Kennedy’s retirement is certain to intensify an already heated midterm election season this fall, as it provides President Trump the opportunity to appoint a second justice to the Supreme Court. His first justice, Neil Gorsuch, has not yet ruled on abortion’s legality but is generally embraced by pro-life advocates.

Trump, speaking to reporters Wednesday, called Kennedy a “great justice,” adding that he displayed “tremendous vision and heart.” The search for Kennedy's successor will start “immediately,” he said. 

Replacing Kennedy with a pro-life, originalist judge could give the Supreme Court its first pro-life majority since before 1973, potentially enabling Roe v.
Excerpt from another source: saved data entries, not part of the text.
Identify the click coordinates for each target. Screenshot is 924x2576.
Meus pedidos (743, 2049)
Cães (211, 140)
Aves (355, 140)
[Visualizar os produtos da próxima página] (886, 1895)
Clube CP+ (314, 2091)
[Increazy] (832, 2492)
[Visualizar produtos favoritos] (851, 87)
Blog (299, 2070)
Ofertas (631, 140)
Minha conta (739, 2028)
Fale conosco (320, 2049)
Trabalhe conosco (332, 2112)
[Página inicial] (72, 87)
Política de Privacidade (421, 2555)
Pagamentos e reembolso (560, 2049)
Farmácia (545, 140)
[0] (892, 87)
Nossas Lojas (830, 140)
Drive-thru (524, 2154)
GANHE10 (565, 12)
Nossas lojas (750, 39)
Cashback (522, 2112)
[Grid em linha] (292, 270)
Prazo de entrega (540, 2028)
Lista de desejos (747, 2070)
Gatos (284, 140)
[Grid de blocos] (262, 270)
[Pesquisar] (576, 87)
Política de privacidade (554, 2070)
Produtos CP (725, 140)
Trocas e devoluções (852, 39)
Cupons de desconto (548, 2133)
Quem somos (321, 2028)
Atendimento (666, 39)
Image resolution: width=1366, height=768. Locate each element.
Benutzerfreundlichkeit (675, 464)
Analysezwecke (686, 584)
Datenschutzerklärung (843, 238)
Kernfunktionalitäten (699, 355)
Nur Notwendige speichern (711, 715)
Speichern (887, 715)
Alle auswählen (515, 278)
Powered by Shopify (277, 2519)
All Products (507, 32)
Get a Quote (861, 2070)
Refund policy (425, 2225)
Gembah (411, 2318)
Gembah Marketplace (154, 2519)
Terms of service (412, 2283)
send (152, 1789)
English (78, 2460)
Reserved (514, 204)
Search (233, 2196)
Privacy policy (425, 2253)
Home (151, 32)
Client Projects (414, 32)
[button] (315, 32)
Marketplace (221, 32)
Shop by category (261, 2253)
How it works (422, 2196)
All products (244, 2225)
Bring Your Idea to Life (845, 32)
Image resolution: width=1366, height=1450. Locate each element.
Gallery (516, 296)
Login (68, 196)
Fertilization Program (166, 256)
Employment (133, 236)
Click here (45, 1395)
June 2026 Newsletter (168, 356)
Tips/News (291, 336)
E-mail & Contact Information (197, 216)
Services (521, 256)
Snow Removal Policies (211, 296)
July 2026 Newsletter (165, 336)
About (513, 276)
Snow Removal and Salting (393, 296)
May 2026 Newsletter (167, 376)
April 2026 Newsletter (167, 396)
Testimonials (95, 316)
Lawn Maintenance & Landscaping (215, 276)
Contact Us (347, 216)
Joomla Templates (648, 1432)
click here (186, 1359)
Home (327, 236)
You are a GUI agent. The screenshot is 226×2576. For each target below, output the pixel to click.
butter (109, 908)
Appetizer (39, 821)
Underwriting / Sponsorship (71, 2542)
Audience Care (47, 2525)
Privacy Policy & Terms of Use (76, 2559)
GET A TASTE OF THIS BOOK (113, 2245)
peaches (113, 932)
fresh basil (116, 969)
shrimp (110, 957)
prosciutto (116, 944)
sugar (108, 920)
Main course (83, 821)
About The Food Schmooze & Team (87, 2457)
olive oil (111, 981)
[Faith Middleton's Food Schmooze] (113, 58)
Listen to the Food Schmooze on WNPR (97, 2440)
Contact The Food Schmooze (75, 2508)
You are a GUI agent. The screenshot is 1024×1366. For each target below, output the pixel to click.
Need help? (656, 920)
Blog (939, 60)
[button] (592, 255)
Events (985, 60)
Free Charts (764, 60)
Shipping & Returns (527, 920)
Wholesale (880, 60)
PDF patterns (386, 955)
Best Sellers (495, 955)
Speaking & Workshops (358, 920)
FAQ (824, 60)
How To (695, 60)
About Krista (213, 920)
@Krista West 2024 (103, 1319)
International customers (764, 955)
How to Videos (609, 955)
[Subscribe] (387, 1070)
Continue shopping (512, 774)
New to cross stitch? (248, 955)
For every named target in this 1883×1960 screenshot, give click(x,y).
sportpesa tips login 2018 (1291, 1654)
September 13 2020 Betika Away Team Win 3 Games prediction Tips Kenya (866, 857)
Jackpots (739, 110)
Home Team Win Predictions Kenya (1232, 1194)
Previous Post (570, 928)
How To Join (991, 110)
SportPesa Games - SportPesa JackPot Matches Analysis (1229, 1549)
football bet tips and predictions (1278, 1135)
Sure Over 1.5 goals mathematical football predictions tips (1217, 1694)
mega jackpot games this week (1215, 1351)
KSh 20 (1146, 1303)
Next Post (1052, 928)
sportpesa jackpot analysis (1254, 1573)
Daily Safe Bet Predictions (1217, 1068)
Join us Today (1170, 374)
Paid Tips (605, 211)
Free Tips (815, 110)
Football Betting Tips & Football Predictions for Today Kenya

Wade to finally be overturned in one of several battles over pro-life state laws currently winding through the legal system.

Susan B. Anthony List (SBA List) president Marjorie Dannenfelser said that Kennedy's retirement marks a pivotal moment for the pro-life movement.

“Justice Kennedy’s retirement from the Supreme Court marks a pivotal moment for the fight to ensure every unborn child is welcomed and protected under the law,” she said.

“The most important commitment that President Trump has made to the pro-life movement has been his promise to nominate only pro-life judges to the Supreme Court, a commitment he honored by swiftly nominating Judge Neil Gorsuch. SBA List was proud to take the lead in rallying pro-life grassroots support for Gorsuch, and we were thrilled to see those efforts come to fruition as Justice Gorsuch took his place on the Supreme Court,” she added.  

Penny Nance, CEO & President of Concerned Women for America, echoed Dannenfelser, saying that now is the moment conservative women have been waiting for. 

“This is the moment conservative women have been waiting for — the chance to return justice and constitutional limits to the nation’s highest court. This is the reason why they voted overwhelmingly for Donald J. Trump over Hillary Clinton,” she said. 

“We want a Supreme Court that rejects the subjective 'living, breathing' constitutional philosophy which judicial activist have used to force liberal political policies on the country under the guise of law. It is time for a Supreme Court that returns power to 'We the People.'”

Tea Party Patriots Citizens Fund (TPPCF) Chairman Jenny Beth Martin said that Trump came through on Neil Gorsuch and will not disappoint in the upcoming appointment. 

“President Trump has done it once, and he will do it again by appointing another great justice to the high court. Each of the people on the President’s list of potential Supreme Court nominees is highly qualified, with a record of fairly applying the law and adhering to the Constitution as it was originally written and ratified,” he said. 

“The American people have made clear their preference for judges who apply the law, rather than making up new law from the bench. This is an historic moment for President Trump and the Senate to work together to put another great justice on the bench,” he added.